How does it work?
Cu(ATSM) restores P-glycoprotein pumps at the blood-brain barrier — the drain valves that normally flush amyloid-beta out of the brain — which Alzheimer's progressively breaks down.
Why it matters: This is a fundamentally different angle than approved antibody drugs like lecanemab, which attack plaques already formed; Cu(ATSM) targets the clearance failure upstream of the buildup.
- P-glycoprotein (P-gp) is a transporter protein embedded in the blood-brain barrier; it acts as an efflux pump, actively pushing amyloid-beta out of brain tissue and into the bloodstream for disposal.
- In Alzheimer's, P-gp levels fall, so amyloid-beta accumulates — Cu(ATSM) is a small copper-carrying molecule that crosses the barrier and increases P-gp abundance by roughly 24%, effectively reopening the drain.
- With drainage restored, amyloid-beta concentration in treated mice dropped ~42% over 56 days and spatial learning improved ~44%, per the Monash team's ACS Chemical Neuroscience paper.

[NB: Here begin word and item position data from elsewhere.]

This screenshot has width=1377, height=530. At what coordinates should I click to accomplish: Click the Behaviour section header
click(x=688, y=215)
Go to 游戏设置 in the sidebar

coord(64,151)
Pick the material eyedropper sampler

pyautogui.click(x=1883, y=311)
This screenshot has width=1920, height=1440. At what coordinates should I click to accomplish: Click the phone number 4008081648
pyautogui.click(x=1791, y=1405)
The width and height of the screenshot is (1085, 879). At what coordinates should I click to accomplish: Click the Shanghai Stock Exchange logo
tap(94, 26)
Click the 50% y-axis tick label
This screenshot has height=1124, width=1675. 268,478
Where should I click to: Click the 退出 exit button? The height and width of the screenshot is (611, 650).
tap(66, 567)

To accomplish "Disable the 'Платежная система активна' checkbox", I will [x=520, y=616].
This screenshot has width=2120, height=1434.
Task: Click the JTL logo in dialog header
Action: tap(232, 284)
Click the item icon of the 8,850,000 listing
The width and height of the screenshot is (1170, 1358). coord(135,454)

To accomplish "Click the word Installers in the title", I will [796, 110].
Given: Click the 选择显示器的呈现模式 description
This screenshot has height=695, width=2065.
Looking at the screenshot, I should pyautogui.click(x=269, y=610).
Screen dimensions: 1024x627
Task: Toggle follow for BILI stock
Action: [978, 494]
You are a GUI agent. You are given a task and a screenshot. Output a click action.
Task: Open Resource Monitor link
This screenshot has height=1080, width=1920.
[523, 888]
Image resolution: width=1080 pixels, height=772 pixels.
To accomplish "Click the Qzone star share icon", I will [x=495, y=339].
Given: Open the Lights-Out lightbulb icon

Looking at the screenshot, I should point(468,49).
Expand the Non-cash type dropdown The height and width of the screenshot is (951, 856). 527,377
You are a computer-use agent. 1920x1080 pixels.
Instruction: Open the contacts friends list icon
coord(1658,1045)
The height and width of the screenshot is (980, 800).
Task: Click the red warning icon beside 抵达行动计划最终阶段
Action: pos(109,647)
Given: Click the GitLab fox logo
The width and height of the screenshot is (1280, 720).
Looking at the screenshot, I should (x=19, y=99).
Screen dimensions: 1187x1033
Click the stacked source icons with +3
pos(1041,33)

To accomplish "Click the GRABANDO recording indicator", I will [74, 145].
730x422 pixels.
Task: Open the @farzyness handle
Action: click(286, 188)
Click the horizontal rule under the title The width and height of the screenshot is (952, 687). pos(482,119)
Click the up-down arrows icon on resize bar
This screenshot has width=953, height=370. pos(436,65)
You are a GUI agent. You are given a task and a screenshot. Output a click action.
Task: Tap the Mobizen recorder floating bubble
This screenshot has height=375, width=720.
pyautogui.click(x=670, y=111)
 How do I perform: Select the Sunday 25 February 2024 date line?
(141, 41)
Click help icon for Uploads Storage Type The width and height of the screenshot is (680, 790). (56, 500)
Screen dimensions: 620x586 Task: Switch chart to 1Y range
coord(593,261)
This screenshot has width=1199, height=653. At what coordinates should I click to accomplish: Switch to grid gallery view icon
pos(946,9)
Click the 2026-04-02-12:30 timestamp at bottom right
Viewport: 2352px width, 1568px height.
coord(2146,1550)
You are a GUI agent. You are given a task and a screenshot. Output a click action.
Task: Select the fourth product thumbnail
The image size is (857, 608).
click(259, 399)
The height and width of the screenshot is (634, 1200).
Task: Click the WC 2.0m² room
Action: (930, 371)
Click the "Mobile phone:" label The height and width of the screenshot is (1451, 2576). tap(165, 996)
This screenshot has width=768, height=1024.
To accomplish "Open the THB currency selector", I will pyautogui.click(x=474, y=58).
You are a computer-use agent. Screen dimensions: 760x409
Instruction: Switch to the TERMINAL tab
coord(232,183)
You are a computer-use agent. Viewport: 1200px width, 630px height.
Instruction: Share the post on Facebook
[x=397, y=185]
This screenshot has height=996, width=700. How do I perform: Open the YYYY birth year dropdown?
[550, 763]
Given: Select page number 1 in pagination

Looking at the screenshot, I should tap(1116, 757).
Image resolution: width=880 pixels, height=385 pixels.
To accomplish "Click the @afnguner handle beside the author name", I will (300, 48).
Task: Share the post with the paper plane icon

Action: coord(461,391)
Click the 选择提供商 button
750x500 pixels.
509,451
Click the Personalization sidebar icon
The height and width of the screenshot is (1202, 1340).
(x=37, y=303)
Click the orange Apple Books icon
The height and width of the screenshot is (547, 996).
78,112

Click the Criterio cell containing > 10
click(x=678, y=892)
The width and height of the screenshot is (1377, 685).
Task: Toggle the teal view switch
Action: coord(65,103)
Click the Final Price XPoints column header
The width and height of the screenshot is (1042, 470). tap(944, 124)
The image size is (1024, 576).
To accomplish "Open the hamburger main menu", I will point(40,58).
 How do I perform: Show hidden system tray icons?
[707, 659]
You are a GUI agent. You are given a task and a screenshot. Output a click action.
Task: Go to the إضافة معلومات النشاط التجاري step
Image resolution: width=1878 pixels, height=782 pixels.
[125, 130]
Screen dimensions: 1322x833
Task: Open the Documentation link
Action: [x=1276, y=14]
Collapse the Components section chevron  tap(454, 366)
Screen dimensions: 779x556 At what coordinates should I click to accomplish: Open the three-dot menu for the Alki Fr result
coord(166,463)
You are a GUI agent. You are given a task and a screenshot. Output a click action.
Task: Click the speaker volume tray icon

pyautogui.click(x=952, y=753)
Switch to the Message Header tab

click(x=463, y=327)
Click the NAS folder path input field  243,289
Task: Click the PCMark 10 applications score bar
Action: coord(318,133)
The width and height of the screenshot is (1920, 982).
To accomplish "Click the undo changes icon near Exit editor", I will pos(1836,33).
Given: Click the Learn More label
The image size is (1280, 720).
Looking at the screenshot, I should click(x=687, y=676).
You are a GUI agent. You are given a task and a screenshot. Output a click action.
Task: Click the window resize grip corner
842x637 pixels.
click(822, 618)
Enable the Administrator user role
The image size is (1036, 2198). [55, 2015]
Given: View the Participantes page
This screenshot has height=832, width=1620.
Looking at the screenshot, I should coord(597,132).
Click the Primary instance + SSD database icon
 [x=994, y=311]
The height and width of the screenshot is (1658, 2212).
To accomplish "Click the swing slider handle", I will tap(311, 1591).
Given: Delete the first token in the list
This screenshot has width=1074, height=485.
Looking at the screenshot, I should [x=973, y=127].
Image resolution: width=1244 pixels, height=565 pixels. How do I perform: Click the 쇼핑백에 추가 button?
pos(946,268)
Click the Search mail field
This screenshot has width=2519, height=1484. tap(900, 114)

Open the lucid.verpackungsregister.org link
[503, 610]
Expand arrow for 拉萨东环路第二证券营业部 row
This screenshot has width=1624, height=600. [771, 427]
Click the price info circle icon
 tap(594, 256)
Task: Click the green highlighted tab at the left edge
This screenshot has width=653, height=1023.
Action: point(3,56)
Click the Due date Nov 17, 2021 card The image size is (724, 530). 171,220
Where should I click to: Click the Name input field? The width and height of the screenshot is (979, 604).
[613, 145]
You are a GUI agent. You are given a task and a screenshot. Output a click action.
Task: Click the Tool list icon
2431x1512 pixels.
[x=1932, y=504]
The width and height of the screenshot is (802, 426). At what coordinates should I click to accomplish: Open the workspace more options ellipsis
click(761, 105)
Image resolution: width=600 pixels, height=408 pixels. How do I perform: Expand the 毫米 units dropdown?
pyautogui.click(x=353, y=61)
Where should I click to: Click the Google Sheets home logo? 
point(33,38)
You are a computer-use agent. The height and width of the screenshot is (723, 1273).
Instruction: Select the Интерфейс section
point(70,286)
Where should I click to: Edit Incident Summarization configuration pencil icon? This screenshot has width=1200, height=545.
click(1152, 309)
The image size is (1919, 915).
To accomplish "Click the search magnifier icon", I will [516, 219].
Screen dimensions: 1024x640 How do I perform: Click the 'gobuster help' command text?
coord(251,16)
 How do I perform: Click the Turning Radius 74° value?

- The 'ATSM' ligand (diacetyl bis(4-methylthiosemicarbazone)) is what lets the compound slip through the blood-brain barrier and deliver copper intracellularly; copper itself plays a role in reducing oxidative stress that suppresses P-gp expression.
- Some researchers argue the amyloid-clearance hypothesis still doesn't explain why approved antibody drugs (lecanemab, donanemab) produce only modest cognitive benefits even when they clear plaques — a result that makes any amyloid-reduction story, including this one, harder to interpret as a definitive treatment signal until human trials run.